= Beginning of Section =

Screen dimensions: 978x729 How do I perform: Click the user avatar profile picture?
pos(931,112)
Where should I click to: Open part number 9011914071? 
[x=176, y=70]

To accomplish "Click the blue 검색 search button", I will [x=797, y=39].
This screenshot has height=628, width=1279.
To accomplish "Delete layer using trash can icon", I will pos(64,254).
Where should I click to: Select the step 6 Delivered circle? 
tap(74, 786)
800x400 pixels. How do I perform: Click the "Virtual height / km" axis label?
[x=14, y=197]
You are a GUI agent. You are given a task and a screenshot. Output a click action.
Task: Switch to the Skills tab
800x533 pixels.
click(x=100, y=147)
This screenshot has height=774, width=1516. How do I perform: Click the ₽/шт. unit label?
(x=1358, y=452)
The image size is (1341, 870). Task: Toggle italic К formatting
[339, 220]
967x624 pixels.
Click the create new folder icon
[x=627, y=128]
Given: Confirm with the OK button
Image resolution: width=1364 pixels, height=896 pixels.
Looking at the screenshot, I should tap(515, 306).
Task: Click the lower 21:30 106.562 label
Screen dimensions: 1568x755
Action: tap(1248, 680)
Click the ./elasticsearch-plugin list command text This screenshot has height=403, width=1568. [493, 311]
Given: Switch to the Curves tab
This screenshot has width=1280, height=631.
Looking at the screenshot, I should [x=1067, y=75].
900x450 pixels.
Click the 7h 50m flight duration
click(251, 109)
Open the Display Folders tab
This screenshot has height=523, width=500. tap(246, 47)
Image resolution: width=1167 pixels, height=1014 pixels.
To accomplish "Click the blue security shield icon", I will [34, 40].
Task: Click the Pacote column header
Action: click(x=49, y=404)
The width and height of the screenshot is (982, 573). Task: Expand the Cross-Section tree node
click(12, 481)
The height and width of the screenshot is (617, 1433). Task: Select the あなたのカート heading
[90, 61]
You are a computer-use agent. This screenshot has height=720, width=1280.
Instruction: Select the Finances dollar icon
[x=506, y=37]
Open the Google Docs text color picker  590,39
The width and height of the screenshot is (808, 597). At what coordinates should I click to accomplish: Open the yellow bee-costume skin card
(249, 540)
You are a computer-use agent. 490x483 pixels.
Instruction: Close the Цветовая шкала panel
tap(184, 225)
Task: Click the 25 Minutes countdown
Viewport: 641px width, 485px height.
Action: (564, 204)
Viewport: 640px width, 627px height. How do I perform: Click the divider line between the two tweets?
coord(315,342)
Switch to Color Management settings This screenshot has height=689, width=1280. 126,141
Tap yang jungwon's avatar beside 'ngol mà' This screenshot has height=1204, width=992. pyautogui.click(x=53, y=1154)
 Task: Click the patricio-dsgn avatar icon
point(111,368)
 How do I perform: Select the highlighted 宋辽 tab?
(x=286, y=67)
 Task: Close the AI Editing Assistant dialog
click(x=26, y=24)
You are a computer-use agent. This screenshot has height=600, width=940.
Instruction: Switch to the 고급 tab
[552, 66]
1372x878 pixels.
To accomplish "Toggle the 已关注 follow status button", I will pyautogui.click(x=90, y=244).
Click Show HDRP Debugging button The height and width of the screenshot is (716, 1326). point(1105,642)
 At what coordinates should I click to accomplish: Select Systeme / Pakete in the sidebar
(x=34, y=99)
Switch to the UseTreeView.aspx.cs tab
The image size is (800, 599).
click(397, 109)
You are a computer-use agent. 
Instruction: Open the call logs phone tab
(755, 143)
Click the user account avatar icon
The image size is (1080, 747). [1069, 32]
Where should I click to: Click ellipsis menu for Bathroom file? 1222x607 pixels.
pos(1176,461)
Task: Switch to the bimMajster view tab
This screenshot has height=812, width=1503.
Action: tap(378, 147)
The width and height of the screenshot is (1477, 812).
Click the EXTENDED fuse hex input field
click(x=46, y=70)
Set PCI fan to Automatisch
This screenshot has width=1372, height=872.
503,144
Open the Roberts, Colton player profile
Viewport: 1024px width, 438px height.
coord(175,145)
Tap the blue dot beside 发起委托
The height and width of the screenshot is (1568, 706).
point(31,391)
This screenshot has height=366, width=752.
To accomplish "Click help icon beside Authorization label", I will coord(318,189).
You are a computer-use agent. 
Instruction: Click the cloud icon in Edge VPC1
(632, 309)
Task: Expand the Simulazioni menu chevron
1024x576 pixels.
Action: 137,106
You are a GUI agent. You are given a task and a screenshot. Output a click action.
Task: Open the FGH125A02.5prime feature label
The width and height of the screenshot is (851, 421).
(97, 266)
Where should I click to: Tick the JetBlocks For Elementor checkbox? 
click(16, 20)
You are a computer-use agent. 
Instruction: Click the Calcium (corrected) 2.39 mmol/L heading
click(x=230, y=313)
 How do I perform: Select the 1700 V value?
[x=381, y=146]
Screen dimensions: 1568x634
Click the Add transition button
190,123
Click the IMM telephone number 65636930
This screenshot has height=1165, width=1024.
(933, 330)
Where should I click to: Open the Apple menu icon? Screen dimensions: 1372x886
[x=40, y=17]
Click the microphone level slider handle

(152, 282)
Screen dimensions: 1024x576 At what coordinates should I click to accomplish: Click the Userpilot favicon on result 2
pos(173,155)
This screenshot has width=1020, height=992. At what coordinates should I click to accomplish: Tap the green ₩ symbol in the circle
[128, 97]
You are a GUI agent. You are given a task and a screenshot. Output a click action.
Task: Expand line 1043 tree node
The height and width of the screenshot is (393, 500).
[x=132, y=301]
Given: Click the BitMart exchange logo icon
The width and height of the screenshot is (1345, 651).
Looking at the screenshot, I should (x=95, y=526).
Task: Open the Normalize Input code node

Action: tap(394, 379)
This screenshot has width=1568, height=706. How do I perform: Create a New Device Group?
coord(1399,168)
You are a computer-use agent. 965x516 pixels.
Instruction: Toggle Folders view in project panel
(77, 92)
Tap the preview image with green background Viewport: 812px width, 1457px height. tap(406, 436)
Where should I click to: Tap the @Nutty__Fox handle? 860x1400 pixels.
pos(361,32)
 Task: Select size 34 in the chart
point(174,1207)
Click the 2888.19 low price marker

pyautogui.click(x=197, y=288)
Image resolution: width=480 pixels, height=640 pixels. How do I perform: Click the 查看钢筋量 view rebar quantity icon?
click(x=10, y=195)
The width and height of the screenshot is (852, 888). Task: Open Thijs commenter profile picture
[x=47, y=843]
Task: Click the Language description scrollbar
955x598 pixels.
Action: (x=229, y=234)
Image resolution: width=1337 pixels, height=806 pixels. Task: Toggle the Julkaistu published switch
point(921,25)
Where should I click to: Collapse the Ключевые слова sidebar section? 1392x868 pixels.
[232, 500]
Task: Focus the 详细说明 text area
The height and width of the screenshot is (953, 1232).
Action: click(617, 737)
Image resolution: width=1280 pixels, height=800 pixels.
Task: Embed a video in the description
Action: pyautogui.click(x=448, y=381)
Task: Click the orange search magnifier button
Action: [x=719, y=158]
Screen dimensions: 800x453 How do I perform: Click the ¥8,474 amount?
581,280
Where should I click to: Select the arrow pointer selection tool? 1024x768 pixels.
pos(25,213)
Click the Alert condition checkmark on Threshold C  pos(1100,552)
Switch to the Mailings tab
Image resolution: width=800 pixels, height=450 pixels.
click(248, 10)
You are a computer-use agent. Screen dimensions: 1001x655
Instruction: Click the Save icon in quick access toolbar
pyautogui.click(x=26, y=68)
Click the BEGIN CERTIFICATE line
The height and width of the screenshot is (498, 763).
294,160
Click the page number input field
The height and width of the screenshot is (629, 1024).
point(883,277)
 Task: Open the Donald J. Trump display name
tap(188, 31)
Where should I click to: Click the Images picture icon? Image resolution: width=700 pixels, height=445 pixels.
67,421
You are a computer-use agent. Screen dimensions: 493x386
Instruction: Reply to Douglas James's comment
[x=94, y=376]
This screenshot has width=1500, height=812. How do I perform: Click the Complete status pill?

= End of Section =

## PROBLEM DETAILS:
From the listing, copy every line where the string "with" appears.

## WRITTEN SOLUTION:
Given: Confirm with the OK button
Tap the preview image with green background Viewport: 812px width, 1457px height. tap(406, 436)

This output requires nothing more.